Excerpt to read =>
──────────────────────────────
As I visited my 92 year old mother at the Alzheimer’s facility the other day, and listened as she told me over and over how nice I looked, I indulged myself in a time warp of the way it was light years ago. Her reassuring words of the present, dentureless, house-coated, form were not that much different from her motherly modus operandi when I was a precocious (or is it capricious?—I always get the two mixed up) child and impossible teenager. She and my father nearly obsessed on their goal that the kids (my three sisters and I) would know nothing of the trials and tribulations of the family, the church or their personal welfare. It was tough growing up ignorant.
I grew up ignorant of my weaknesses. I was told so often that I could do anything I set my mind to do that I very rarely considered the possibility of failure. It was a crushing blow when I discovered that not everyone liked me and that some bad kids in the neighborhood actually wanted to hurt me. My mother soon set me straight. Those kids just needed the Lord and some tender, loving care. In the meantime, I was not to listen to them.
I grew up ignorant of conflicts in the church congregation my father pastored. When he emerged from his office after a marathon session with some cantankerous saints (I’m not sure some members meet the “saint” definition) with a smile on his face, he usually asked, “Are you hungry? Wanna get something to eat?” Not a word about the bruising battle he just endured. When we sat around the dinner table, night after night, we talked about his escapades with his nine brothers in Indianapolis, or his latest tool or gadget, or what our uncles and aunts Gus and Helen, Mary and Bill, Amelia and Bill or June and Bill were up to. (Different Bills, of course.) We were kept in the dark about the problems.
──────────────────────────────
[Stored items from a collection]
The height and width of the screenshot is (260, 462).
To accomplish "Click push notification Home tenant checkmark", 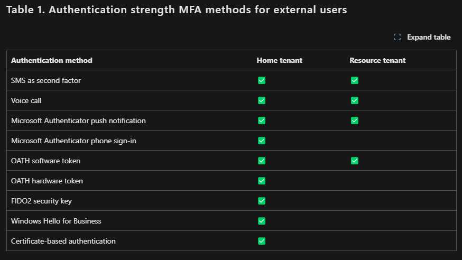I will (262, 120).
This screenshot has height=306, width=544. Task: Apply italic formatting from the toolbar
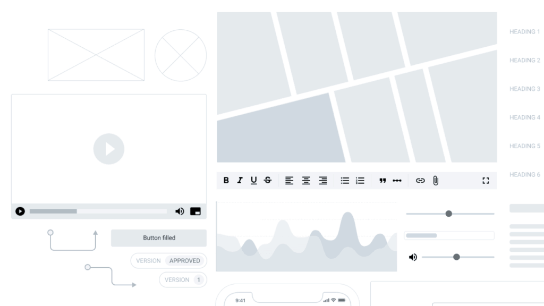pos(240,181)
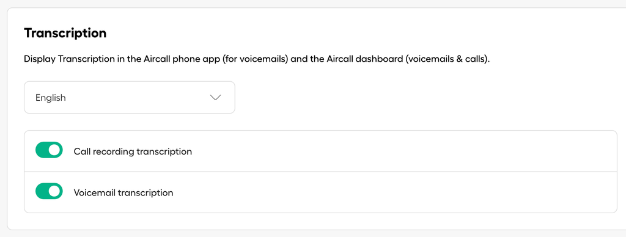Click gray page background below the Transcription card

click(313, 234)
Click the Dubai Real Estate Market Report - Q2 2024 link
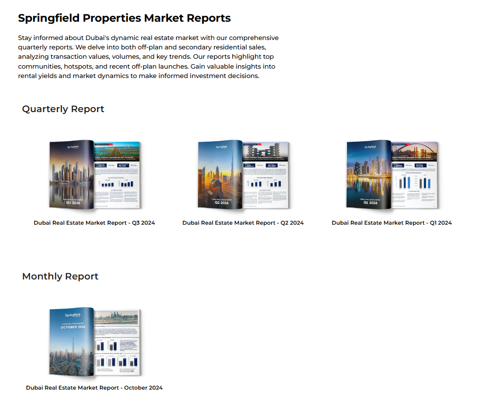Image resolution: width=498 pixels, height=398 pixels. [243, 223]
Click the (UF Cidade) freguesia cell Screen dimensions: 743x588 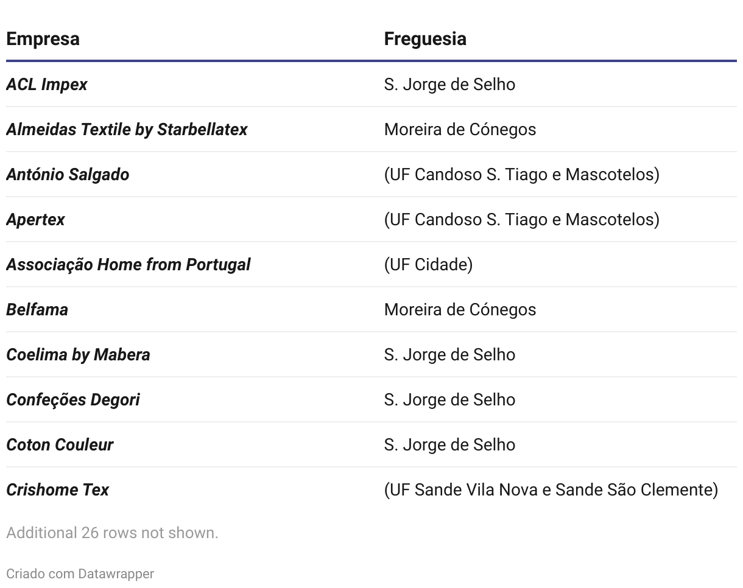[428, 264]
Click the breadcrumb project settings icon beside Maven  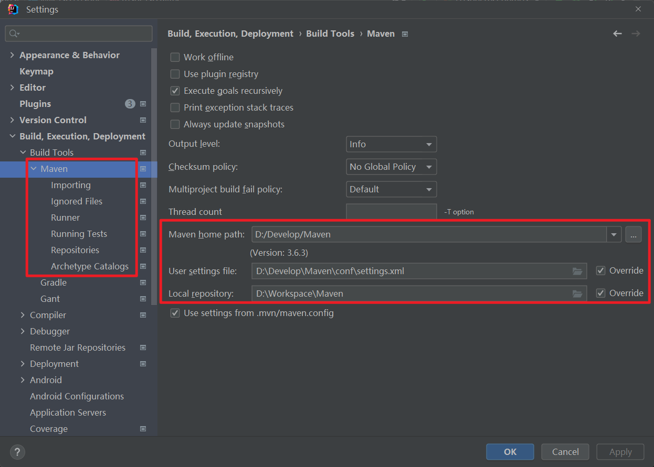pos(405,34)
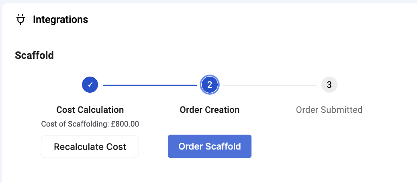Click the step 2 circle indicator
The width and height of the screenshot is (417, 183).
coord(210,85)
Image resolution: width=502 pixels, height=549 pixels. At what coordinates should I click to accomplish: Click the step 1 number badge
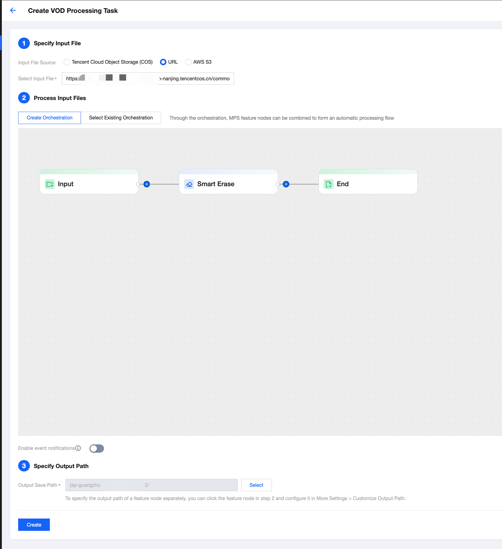24,43
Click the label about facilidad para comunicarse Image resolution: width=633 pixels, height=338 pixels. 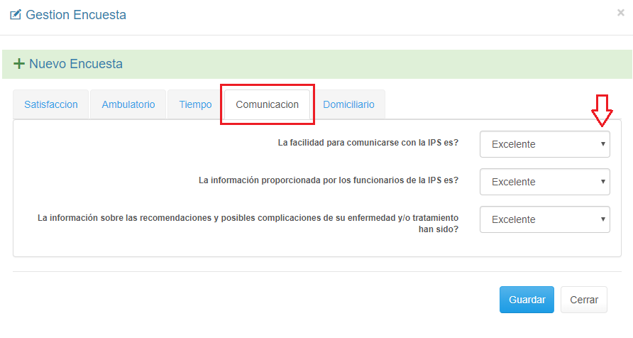[x=368, y=143]
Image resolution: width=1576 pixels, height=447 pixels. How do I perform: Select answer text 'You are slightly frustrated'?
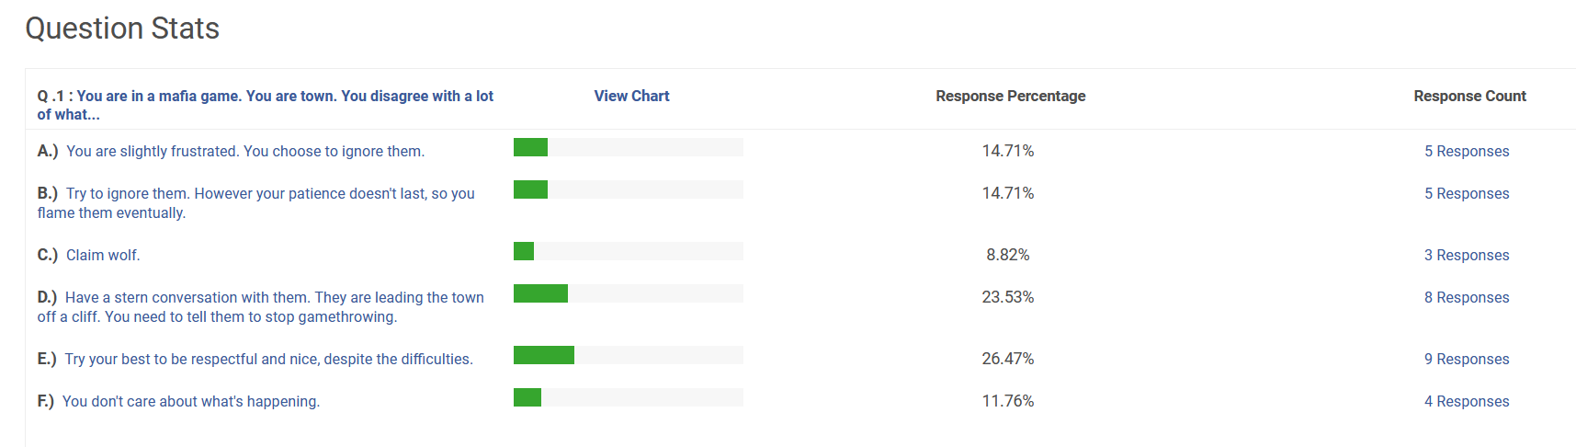pos(244,151)
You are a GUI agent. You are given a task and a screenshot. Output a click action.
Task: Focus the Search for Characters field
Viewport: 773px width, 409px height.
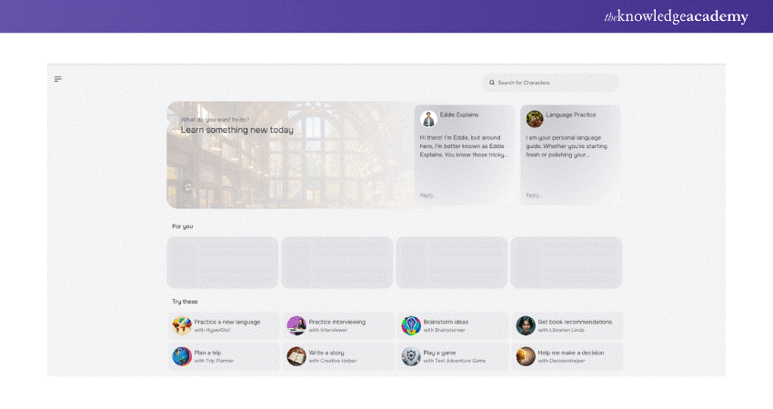coord(553,83)
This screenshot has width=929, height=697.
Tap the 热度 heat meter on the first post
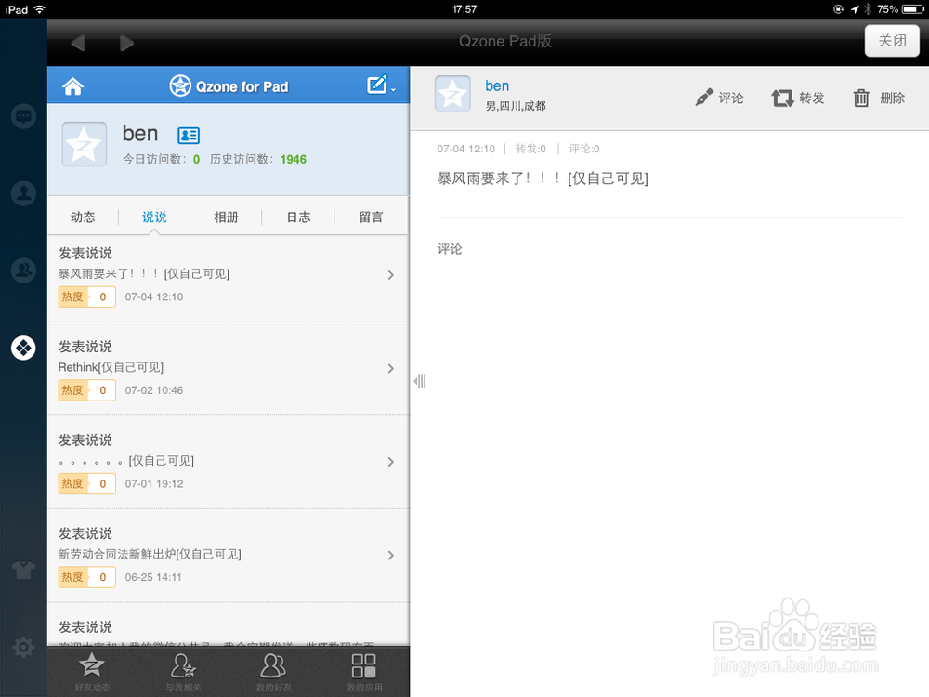(86, 296)
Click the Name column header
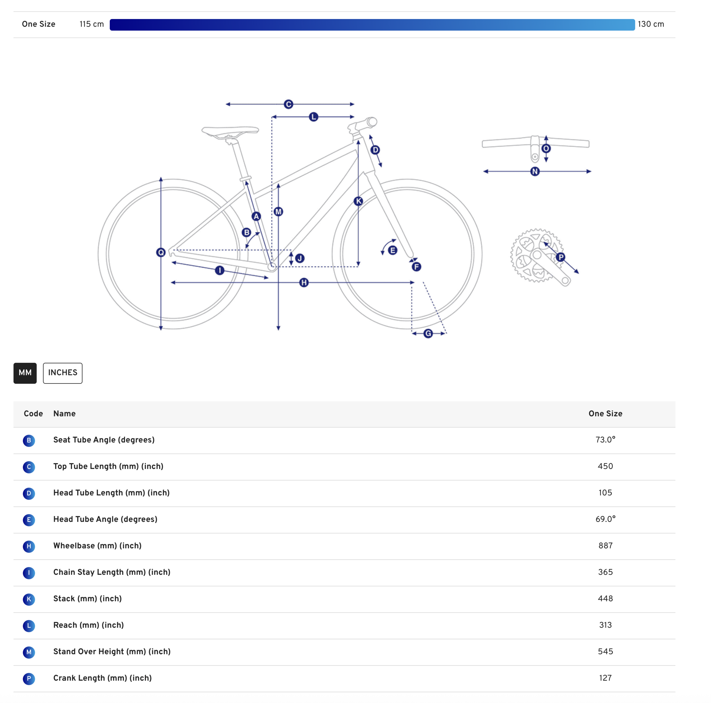The width and height of the screenshot is (711, 703). click(64, 413)
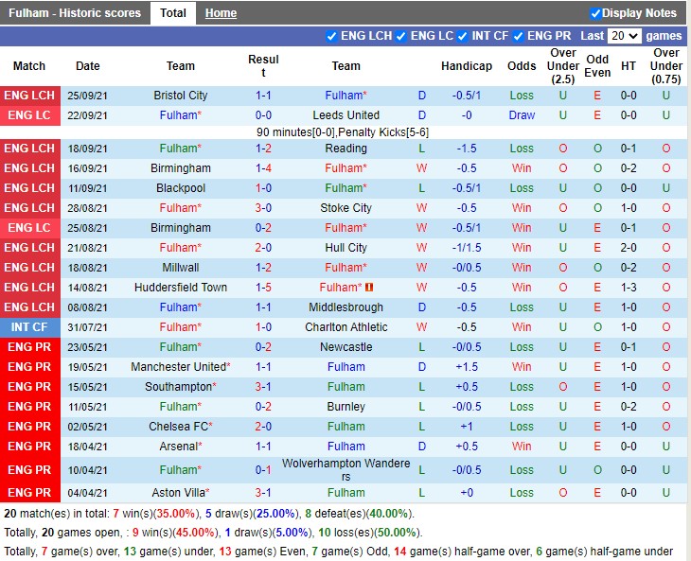Open the 1-5 Huddersfield match result
Screen dimensions: 691x561
264,288
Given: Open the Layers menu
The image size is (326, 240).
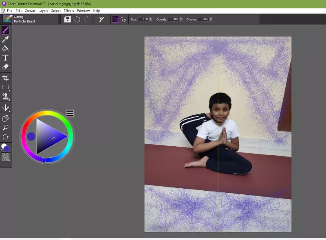Looking at the screenshot, I should click(x=43, y=11).
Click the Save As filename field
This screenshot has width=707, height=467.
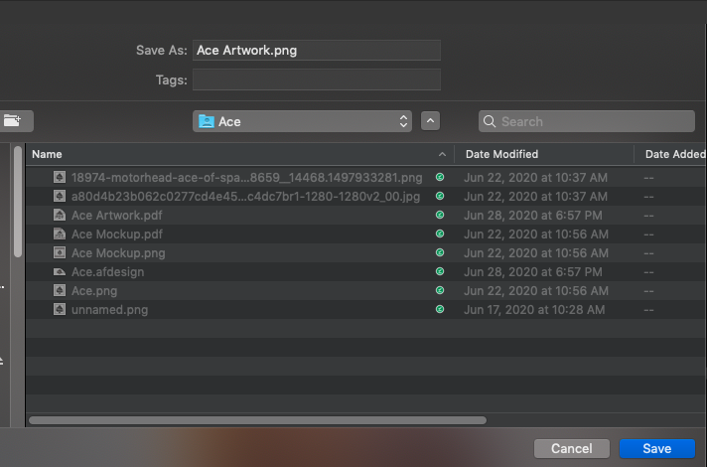(x=317, y=50)
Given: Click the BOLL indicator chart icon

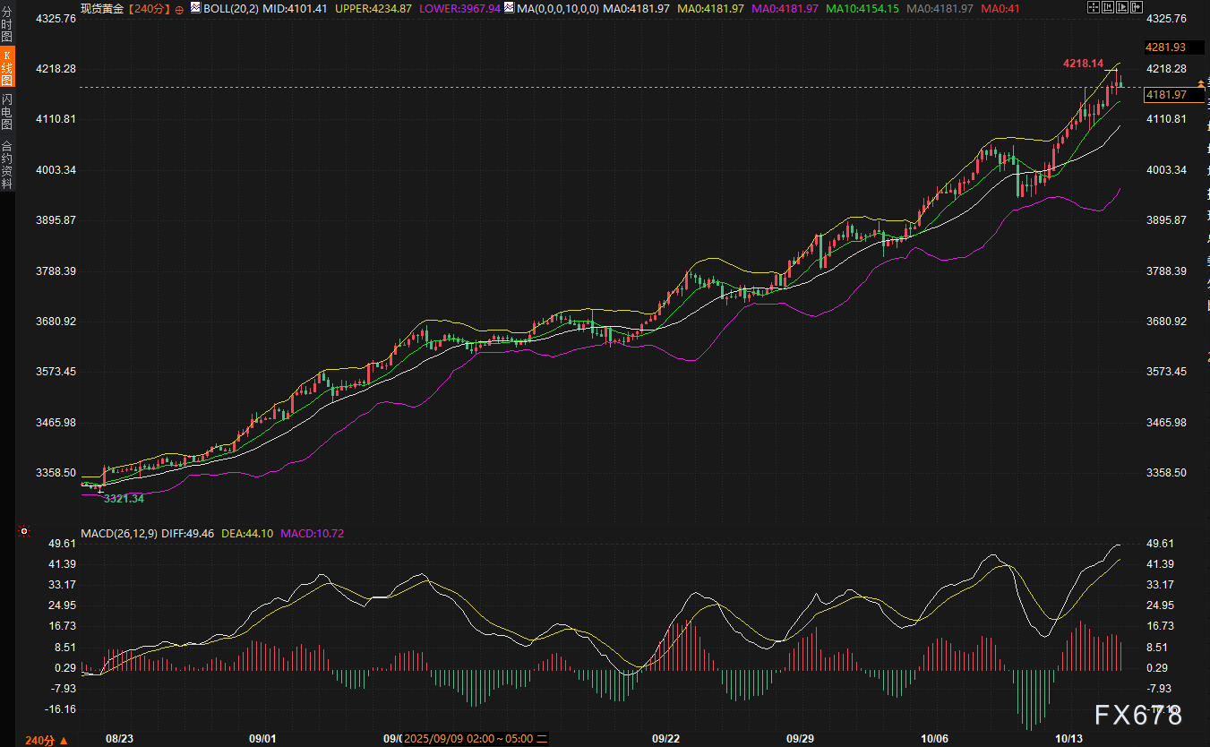Looking at the screenshot, I should [x=195, y=8].
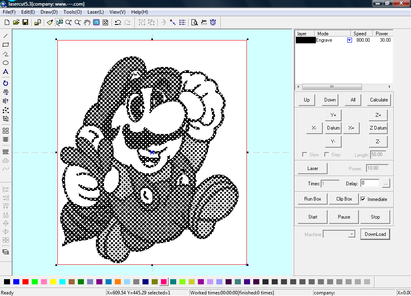Open the Tools(O) menu
This screenshot has height=296, width=411.
[x=73, y=12]
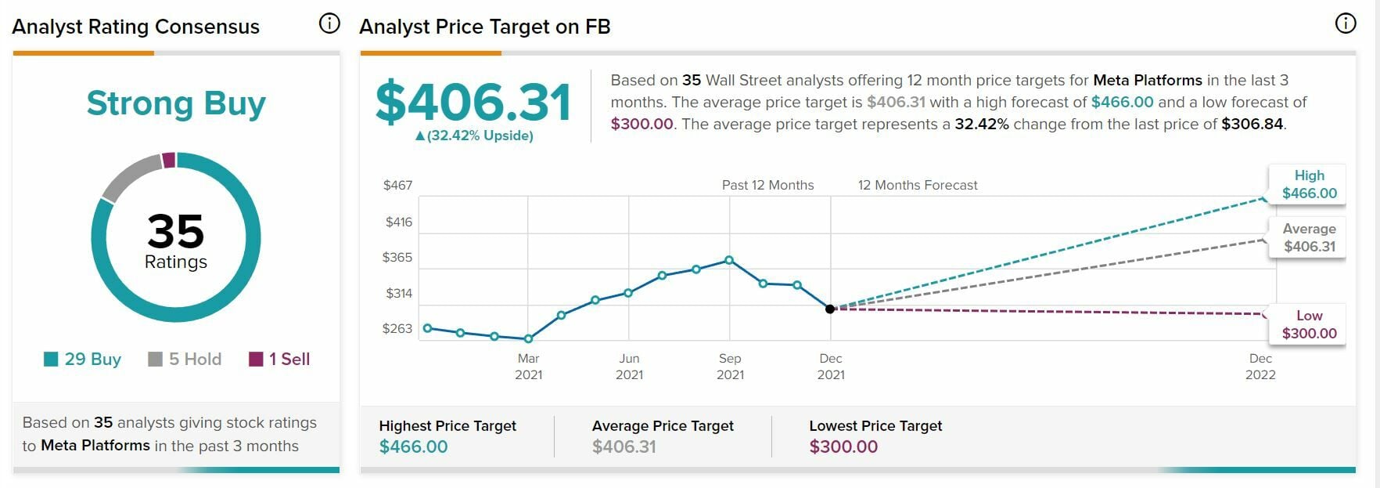Click the Past 12 Months chart label

click(767, 186)
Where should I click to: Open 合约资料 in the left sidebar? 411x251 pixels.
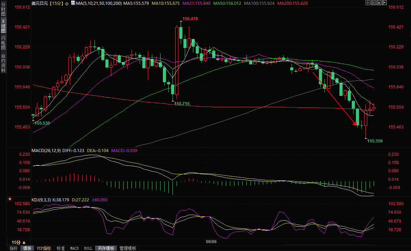(3, 63)
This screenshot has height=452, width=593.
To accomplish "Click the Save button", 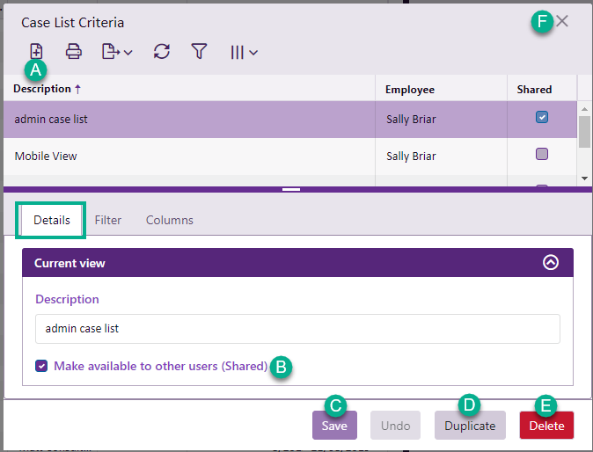I will (x=334, y=426).
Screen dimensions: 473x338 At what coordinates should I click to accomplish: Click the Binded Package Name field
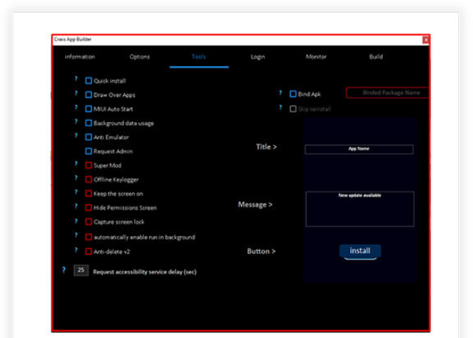coord(388,93)
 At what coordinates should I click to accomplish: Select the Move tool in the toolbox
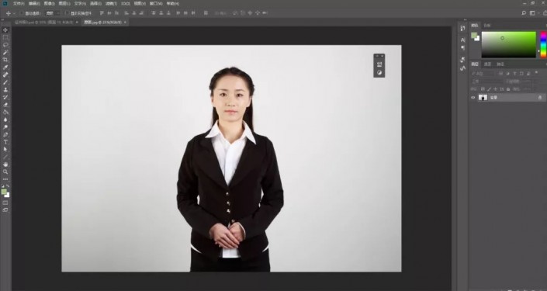(x=5, y=30)
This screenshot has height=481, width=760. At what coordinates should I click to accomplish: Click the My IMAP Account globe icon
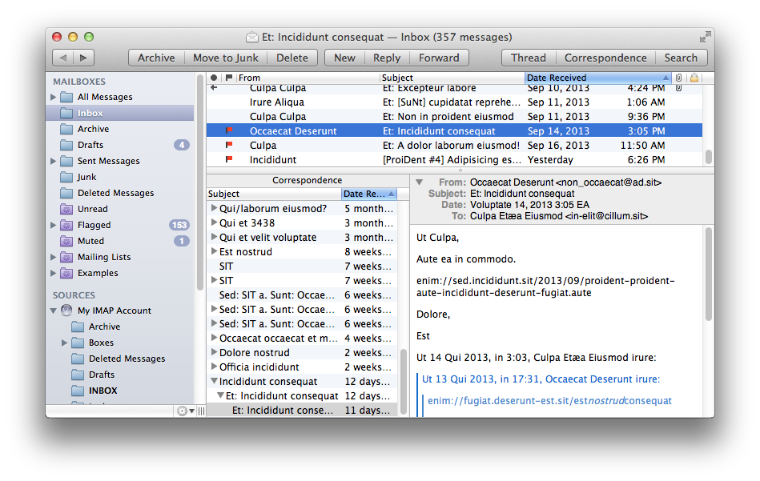pyautogui.click(x=66, y=311)
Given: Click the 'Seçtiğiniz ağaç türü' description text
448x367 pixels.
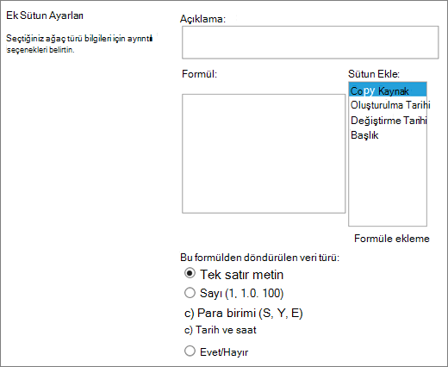Looking at the screenshot, I should point(79,44).
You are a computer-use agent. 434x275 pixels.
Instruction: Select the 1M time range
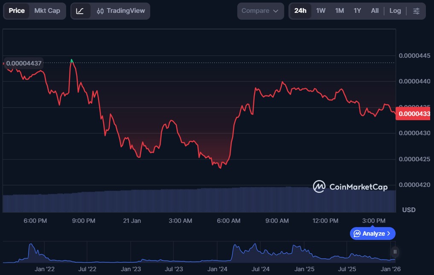pos(339,11)
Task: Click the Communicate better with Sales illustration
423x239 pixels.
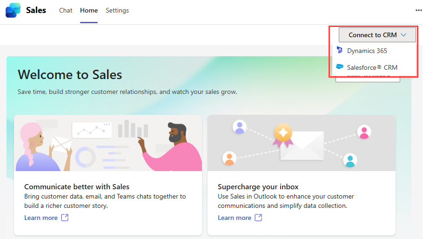Action: (x=108, y=143)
──────────────────────────────
Directions for this task =>
Pick up the memoir passage about a pastor's family keeping the children unaware of its troubles, and carry it on past its final sentence.

Task output =>
I grew up ignorant of the financial struggles that my parents were going through. If they had trouble with the mortgage payment or car note, I never knew it. My mother was famous for her unbelievable finds at the Goodwill or Salvation Army stores, and maybe the reason she shopped there was because of the money issue. If so, she had a way of turning a liability into an asset so much so that most people were sure she patronized the finest department stores in town. (That was another little item we discussed at the dinner table!)
I grew up ignorant of difficult family situations, whether the immediate or extended family. I found out much later about certain failings or misfortunes of family members, but only through the reliable grapevine. My mother was determined to keep the lid on news that she considered unworthy of broadcasting, even to her children. She took the scripture seriously that says, “He that covereth a transgression seeketh love; but he that repeateth a matter separateth very friends.” Proverbs 17:9 (KJV).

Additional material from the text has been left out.